At this point, we still need the series of if statements inside of the foreach loop to print out the line. However, that seems like a lot of wasted space. Instead, I will introduce the concept of an associated list. An associated list is just like any other list, except that you reference the elements by a label rather than a number.
Another difference is that associated arrays, also referred to as associated lists, are always an even length. This is because elements come in pairs: label and value. For example, we have:
%list= (name,James Mohr, logname, jimmo, department,IS);
Note that instead of $ or @ to indicate that this is an array, we use %. This specifies that this is an associative array, so we can refer to the value by label; however, when we finally reference the value, we use $. To print out the name, the line would look like this:
print “Name:”,$list{name};
Also, the brackets we use are different. Here we use curly braces ({}) instead of square brackets ([]).
The introduction of the associate array allows us to define field labels within the data itself and access the values using these labels. As I mentioned, the first line of the data file containing the field labels. We can use these labels to reference the values. Lets look at the program itself:
open(INFILE,”< bookdata.txt”);
$lines=0;
while (<INFILE>)
{
chop;
@data = split(&,$_);
if ( $lines == 0 )
{
@headlist=split(&,$_);
foreach $field (0..@headlist-1){
%headers = ( $headlist[$field], );
}
$lines++;
} else {
foreach $field (0..@data-1){
$headers{$headlist[$field]}=@data[$field];
print $headlist[$field],”: “, $headers{$headlist[$field]},” “;
}
}
}
At the beginning of the script, we added the chop function, which “chops” off the last character of a list or variable and returns that character. If you don’t mention the list or variable, chop affects the $_ variable.

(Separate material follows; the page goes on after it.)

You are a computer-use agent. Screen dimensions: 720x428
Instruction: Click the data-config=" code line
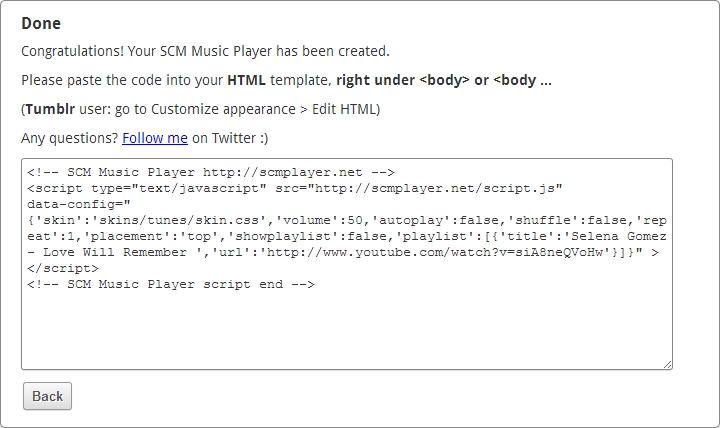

This function is useful to chop off the newline character that gets read in. The next change is that we removed the block that checked for blank lines and generated an error.
The first time we read a line, we entered the appropriate block. Here, we just read in the line containing the field labels and we put each entry into the array headlist via the split function. The foreach loop also added some new elements:
foreach $field (0..@headlist-1){
%headers = ( $headlist[$field], );
}
The first addition is the element (0.. @headlist-1). Two numbers separated by two dots indicate a range. We can use @headlist as a variable to indicate how many elements are in the array headlist. This returns a human number, not a computer number (one that starts at 0). Because I chose to access all my variables starting with 0, I needed to subtract 1 from the value of @headlist. There are nine elements per line in the file bookdata.txt; therefore, their range is 0..9-1.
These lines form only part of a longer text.